Entries for locating words and elements
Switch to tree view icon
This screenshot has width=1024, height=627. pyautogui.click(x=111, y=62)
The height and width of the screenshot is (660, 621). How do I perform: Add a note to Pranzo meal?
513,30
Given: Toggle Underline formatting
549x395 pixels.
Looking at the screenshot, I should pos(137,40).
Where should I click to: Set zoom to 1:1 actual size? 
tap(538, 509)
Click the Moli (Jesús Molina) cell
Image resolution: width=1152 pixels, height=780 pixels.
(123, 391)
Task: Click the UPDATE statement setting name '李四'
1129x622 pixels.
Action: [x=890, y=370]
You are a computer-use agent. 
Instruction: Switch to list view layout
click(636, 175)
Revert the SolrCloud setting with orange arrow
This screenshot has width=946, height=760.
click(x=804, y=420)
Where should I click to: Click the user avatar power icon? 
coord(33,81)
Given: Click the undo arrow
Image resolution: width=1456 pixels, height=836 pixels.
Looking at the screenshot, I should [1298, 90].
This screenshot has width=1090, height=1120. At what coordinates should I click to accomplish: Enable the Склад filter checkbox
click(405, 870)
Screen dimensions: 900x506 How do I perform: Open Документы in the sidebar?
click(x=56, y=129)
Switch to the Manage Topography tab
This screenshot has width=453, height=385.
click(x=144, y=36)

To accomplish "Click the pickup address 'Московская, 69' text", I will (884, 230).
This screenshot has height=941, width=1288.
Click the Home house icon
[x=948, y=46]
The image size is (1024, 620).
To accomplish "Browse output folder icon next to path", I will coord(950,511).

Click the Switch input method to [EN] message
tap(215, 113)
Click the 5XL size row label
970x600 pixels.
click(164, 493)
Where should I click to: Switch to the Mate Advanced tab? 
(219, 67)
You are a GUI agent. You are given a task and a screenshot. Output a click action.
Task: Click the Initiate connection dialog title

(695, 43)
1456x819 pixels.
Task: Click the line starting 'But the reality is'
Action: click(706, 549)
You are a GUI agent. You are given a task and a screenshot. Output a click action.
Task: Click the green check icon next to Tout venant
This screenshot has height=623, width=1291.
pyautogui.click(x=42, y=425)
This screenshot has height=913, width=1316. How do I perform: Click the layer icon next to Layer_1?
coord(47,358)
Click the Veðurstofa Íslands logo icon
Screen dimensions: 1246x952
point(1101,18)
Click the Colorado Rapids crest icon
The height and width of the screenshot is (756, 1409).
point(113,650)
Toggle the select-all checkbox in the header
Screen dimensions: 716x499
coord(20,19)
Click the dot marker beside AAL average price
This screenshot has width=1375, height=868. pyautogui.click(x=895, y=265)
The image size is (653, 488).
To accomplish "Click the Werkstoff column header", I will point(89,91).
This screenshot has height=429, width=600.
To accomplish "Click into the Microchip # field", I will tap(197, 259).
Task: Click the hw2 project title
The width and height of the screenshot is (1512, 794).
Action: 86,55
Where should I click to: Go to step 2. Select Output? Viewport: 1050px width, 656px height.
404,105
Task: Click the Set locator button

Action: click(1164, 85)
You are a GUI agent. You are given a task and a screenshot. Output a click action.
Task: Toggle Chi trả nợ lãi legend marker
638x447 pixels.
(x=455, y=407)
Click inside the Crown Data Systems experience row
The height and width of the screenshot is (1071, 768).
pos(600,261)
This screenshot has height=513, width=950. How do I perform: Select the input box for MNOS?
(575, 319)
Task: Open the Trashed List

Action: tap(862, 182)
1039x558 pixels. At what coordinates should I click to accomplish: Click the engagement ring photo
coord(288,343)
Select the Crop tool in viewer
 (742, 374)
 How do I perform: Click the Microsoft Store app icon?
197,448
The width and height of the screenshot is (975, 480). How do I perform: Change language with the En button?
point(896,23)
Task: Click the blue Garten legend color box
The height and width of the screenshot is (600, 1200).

__STATED GOAL__: In the entries above, change every "How do I perform" to "How can I do" and leave all other text unchanged.

__RESULT__:
Switch to tree view icon
This screenshot has width=1024, height=627. pyautogui.click(x=111, y=62)
The height and width of the screenshot is (660, 621). How can I do: Add a note to Pranzo meal?
513,30
Given: Toggle Underline formatting
549x395 pixels.
Looking at the screenshot, I should pos(137,40).
Where should I click to: Set zoom to 1:1 actual size? 
tap(538, 509)
Click the Moli (Jesús Molina) cell
Image resolution: width=1152 pixels, height=780 pixels.
(123, 391)
Task: Click the UPDATE statement setting name '李四'
1129x622 pixels.
Action: [x=890, y=370]
You are a computer-use agent. 
Instruction: Switch to list view layout
click(636, 175)
Revert the SolrCloud setting with orange arrow
This screenshot has width=946, height=760.
click(x=804, y=420)
Where should I click to: Click the user avatar power icon? 
coord(33,81)
Given: Click the undo arrow
Image resolution: width=1456 pixels, height=836 pixels.
Looking at the screenshot, I should [1298, 90].
This screenshot has width=1090, height=1120. At what coordinates should I click to accomplish: Enable the Склад filter checkbox
click(405, 870)
Screen dimensions: 900x506 How can I do: Open Документы in the sidebar?
click(x=56, y=129)
Switch to the Manage Topography tab
This screenshot has width=453, height=385.
click(x=144, y=36)

To accomplish "Click the pickup address 'Московская, 69' text", I will (884, 230).
This screenshot has height=941, width=1288.
Click the Home house icon
[x=948, y=46]
The image size is (1024, 620).
To accomplish "Browse output folder icon next to path", I will coord(950,511).

Click the Switch input method to [EN] message
tap(215, 113)
Click the 5XL size row label
970x600 pixels.
click(164, 493)
Where should I click to: Switch to the Mate Advanced tab? 
(219, 67)
You are a GUI agent. You are given a task and a screenshot. Output a click action.
Task: Click the Initiate connection dialog title

(695, 43)
1456x819 pixels.
Task: Click the line starting 'But the reality is'
Action: click(706, 549)
You are a GUI agent. You are given a task and a screenshot. Output a click action.
Task: Click the green check icon next to Tout venant
This screenshot has height=623, width=1291.
pyautogui.click(x=42, y=425)
This screenshot has height=913, width=1316. How can I do: Click the layer icon next to Layer_1?
coord(47,358)
Click the Veðurstofa Íslands logo icon
Screen dimensions: 1246x952
point(1101,18)
Click the Colorado Rapids crest icon
The height and width of the screenshot is (756, 1409).
point(113,650)
Toggle the select-all checkbox in the header
Screen dimensions: 716x499
coord(20,19)
Click the dot marker beside AAL average price
This screenshot has width=1375, height=868. pyautogui.click(x=895, y=265)
The image size is (653, 488).
To accomplish "Click the Werkstoff column header", I will point(89,91).
This screenshot has height=429, width=600.
To accomplish "Click into the Microchip # field", I will tap(197, 259).
Task: Click the hw2 project title
The width and height of the screenshot is (1512, 794).
Action: 86,55
Where should I click to: Go to step 2. Select Output? Viewport: 1050px width, 656px height.
404,105
Task: Click the Set locator button

Action: click(1164, 85)
You are a GUI agent. You are given a task and a screenshot. Output a click action.
Task: Toggle Chi trả nợ lãi legend marker
638x447 pixels.
(x=455, y=407)
Click inside the Crown Data Systems experience row
The height and width of the screenshot is (1071, 768).
pos(600,261)
This screenshot has height=513, width=950. How can I do: Select the input box for MNOS?
(575, 319)
Task: Open the Trashed List

Action: tap(862, 182)
1039x558 pixels. At what coordinates should I click to accomplish: Click the engagement ring photo
coord(288,343)
Select the Crop tool in viewer
 (742, 374)
 How can I do: Click the Microsoft Store app icon?
197,448
The width and height of the screenshot is (975, 480). How can I do: Change language with the En button?
point(896,23)
Task: Click the blue Garten legend color box
The height and width of the screenshot is (600, 1200).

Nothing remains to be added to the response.